In a separate legal matter, the Company entered into a transaction with Continental Investment Corporation ("CIC") in September 1997 in which, among other things, the Company received 300,000 shares of common stock of CIC in consideration for the issuance to CIC by the Company of 4.5 million shares of common stock, 5 million shares of preferred stock which are convertible into 25 million shares of common stock and a warrant under which CIC has the right to acquire 100 million shares of common stock of the Company in return for 1 million shares of common stock of CIC. At the time of the transaction, CIC's common stock was selling for $23.50 per share. Since the transaction, the market price of CIC's common stock has dropped to under $2 per share. In addition, at least two lawsuits have been filed against CIC which allege that CIC violated Section 10(b) of the Securities Exchange Act of 1933 by illegally inflating the market price of its common stock at the time of the transaction with the Company through the dissemination of false and misleading information to the public through its SEC filings, press releases and statements to investors. The Company is currently investigating the allegations made against CIC. The Company believes that those allegations, if true, would enable the Company to rescind the transaction with CIC and cancel the shares and warrant. The securities acquired by CIC in the transaction have features which make them very dilutive for other shareholders and new investors, which has proven to be an impediment to raising capital on attractive terms. Furthermore, the consideration received by the Company from CIC, being 300,000 shares of its common stock, has depreciated in value substantially. Therefore, the Company believes that rescission of the transaction with CIC will result in substantial benefits to existing shareholders of the Company. Pending the Company's investigation and any legal action which the Company may decide to take, the Company intends to oppose any transfer of the common or preferred stock issued to CIC or the exercise of the warrant issued to CIC.
Safe Harbor Statement under the Private Securities Litigation Reform Act of 1995: The statements contained in this news release which are not historical facts may be "forward-looking statements" that involve risks and uncertainties which could cause actual results to differ materially from those currently anticipated. For example, statements that describe WasteMasters' hopes, plans, objectives, goals, intentions, or expectations are forward- looking statements made herein and only made as of the date of this news release. Numerous factors, many of which are beyond WasteMasters' control, will affect actual results. WasteMasters undertakes no obligation to publicly update such forward-looking statements to reflect subsequent events or circumstances. This news release should be read in conjunction with WasteMasters' annual report on Form 10KSB and other filings with the U.S. Securities and Exchange Commission.

_Provided data_

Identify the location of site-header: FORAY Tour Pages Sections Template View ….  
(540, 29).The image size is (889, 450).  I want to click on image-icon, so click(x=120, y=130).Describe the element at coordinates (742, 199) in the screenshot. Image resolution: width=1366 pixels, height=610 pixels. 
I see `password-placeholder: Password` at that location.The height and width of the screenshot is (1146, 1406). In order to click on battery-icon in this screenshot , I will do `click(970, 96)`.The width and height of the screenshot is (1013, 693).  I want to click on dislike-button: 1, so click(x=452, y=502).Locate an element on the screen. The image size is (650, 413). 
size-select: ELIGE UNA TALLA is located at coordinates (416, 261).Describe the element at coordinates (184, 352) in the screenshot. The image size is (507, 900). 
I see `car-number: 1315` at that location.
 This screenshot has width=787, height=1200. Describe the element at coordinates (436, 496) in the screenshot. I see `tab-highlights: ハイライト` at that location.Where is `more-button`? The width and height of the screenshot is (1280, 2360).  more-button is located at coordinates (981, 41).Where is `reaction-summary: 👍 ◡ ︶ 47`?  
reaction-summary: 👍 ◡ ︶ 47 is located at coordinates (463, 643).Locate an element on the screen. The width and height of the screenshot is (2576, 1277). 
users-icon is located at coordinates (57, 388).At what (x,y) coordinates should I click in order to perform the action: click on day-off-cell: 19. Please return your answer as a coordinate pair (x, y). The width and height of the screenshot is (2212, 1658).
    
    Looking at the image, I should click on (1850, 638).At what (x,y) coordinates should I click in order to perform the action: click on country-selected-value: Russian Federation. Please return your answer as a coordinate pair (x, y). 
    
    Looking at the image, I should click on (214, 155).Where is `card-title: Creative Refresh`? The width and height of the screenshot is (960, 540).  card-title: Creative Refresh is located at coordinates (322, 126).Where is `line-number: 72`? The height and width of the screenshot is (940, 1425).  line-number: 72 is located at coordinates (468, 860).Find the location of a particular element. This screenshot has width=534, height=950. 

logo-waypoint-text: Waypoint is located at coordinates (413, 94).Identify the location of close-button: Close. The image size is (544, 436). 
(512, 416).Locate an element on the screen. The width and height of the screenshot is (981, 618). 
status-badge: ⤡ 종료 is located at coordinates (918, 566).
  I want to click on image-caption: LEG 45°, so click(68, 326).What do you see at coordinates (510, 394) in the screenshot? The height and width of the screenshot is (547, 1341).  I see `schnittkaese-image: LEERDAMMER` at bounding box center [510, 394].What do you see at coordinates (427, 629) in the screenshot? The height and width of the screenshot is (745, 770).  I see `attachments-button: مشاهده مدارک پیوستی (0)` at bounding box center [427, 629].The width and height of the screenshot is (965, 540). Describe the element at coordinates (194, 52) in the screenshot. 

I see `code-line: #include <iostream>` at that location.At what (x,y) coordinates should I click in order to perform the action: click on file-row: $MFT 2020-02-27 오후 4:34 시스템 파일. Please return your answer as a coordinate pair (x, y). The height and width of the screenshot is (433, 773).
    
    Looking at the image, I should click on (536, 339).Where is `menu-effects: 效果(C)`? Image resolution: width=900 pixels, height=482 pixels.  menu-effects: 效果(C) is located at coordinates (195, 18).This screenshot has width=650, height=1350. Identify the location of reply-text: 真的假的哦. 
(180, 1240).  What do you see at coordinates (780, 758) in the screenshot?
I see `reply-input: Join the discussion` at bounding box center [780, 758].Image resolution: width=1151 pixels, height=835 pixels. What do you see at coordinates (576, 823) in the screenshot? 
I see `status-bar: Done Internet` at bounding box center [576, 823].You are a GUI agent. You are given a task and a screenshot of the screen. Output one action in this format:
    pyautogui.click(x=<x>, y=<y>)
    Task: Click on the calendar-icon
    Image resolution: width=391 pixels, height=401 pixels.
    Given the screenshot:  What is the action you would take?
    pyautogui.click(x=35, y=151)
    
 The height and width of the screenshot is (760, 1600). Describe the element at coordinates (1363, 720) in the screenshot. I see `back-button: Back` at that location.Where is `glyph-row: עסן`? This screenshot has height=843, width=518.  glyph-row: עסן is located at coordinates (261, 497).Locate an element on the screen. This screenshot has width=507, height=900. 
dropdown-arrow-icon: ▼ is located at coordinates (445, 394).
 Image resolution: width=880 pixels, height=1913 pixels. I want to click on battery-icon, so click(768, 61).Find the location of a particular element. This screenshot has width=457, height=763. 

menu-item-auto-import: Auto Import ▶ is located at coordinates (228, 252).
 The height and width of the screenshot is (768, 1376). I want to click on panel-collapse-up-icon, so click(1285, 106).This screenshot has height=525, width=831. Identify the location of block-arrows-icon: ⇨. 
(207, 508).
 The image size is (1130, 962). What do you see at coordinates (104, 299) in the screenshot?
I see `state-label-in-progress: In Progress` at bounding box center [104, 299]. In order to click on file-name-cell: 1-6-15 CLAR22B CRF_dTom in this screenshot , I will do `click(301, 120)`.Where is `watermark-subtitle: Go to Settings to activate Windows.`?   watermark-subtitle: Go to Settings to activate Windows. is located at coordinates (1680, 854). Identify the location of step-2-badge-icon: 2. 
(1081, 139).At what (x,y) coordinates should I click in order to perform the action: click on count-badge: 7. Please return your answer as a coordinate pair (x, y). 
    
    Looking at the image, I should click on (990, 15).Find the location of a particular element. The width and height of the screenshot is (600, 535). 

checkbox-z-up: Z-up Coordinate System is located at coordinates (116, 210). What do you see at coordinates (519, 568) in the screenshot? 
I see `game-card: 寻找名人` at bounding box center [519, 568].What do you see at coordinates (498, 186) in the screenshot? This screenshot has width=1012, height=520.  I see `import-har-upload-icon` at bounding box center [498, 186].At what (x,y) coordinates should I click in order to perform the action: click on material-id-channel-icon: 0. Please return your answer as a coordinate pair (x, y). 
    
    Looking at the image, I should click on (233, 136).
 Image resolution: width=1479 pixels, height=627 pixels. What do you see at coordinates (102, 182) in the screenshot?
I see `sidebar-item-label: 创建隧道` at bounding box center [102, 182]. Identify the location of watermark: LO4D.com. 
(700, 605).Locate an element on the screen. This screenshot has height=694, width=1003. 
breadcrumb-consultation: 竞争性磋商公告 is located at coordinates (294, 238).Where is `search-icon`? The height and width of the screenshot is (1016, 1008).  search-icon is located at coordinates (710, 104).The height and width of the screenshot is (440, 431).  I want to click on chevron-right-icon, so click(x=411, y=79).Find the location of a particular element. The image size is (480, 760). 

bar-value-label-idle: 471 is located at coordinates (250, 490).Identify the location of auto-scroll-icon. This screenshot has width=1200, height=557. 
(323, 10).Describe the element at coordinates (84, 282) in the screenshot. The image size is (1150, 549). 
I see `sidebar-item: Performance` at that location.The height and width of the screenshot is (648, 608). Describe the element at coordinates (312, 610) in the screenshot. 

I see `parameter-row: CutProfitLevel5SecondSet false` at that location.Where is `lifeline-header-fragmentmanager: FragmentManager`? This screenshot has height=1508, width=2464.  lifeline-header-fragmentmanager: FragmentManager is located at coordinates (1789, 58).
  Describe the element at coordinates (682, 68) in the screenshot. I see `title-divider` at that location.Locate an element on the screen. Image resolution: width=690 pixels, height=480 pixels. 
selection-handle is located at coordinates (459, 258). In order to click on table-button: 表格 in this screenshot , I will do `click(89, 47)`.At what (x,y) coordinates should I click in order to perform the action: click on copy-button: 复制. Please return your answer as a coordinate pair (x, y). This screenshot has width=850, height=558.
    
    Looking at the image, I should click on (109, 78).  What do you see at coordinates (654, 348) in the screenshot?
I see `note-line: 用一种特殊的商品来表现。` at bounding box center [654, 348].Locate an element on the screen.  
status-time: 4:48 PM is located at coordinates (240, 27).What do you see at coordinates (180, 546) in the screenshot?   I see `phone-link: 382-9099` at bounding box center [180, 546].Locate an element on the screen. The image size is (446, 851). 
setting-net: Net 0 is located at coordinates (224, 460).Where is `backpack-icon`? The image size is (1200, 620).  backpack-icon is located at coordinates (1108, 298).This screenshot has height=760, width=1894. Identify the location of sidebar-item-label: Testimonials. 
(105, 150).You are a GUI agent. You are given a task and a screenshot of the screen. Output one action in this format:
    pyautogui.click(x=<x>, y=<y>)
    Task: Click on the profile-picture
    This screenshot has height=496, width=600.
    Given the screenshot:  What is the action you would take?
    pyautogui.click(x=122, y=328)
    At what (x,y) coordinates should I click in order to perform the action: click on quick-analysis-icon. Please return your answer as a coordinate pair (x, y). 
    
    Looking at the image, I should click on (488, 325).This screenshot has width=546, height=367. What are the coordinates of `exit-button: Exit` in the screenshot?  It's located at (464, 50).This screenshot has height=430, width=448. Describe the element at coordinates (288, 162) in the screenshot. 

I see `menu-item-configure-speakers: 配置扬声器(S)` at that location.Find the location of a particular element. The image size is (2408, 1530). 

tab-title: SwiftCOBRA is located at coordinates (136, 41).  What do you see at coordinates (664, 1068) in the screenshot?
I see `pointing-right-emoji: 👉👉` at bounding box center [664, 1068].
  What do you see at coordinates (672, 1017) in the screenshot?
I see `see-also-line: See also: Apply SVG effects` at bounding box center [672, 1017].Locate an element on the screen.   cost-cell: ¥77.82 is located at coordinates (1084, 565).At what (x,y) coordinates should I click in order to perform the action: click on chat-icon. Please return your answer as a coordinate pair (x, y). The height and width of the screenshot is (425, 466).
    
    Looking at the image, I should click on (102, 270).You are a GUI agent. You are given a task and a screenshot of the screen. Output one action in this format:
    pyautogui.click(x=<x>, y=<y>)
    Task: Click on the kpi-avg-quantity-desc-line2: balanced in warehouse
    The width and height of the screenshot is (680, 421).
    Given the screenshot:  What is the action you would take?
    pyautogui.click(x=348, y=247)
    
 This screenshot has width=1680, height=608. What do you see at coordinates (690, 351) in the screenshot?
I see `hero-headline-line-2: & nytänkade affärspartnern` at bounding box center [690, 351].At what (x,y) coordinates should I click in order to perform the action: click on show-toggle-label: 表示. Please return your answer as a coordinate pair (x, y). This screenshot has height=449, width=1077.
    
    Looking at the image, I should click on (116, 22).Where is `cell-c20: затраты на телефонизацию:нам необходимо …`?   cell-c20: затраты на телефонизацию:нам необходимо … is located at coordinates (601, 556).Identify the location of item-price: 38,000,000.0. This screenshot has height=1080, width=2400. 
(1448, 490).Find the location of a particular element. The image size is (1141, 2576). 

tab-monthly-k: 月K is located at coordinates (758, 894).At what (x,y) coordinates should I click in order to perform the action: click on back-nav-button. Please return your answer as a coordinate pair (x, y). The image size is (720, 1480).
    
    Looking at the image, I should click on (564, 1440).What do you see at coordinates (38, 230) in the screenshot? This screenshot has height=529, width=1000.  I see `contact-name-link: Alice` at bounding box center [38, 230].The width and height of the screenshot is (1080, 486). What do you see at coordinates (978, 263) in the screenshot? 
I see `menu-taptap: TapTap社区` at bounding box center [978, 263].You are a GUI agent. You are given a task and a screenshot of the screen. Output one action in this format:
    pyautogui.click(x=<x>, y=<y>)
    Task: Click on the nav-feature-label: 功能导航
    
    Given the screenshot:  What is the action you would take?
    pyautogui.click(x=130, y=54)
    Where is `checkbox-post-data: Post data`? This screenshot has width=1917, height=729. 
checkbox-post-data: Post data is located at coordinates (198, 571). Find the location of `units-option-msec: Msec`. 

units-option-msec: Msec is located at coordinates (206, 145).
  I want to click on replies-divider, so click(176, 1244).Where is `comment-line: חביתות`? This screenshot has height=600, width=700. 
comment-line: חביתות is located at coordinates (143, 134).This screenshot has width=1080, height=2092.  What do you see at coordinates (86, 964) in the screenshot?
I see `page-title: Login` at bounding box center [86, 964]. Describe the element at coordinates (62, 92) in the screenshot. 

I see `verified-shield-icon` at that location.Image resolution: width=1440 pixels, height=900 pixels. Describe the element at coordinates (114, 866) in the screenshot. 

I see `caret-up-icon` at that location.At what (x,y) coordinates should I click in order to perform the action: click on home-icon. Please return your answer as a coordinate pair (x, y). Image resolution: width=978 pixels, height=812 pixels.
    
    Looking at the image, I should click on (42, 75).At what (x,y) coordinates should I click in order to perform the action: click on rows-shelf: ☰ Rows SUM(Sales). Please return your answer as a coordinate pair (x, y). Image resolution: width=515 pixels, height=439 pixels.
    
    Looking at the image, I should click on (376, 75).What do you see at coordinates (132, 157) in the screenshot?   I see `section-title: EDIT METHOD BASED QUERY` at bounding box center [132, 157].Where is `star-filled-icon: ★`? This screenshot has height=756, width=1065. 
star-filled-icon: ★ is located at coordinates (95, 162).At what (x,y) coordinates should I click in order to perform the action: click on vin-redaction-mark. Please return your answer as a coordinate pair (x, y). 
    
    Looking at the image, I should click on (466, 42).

_What the exercise asks_
According to the news release above, why does the Company believe that rescinding its transaction with CIC would benefit existing shareholders? Answer in one to three sentences.

_The completed task_
The securities CIC acquired are very dilutive for other shareholders and new investors, which has made it hard to raise capital on attractive terms. Also, the 300,000 shares of CIC common stock the Company received have lost much of their value.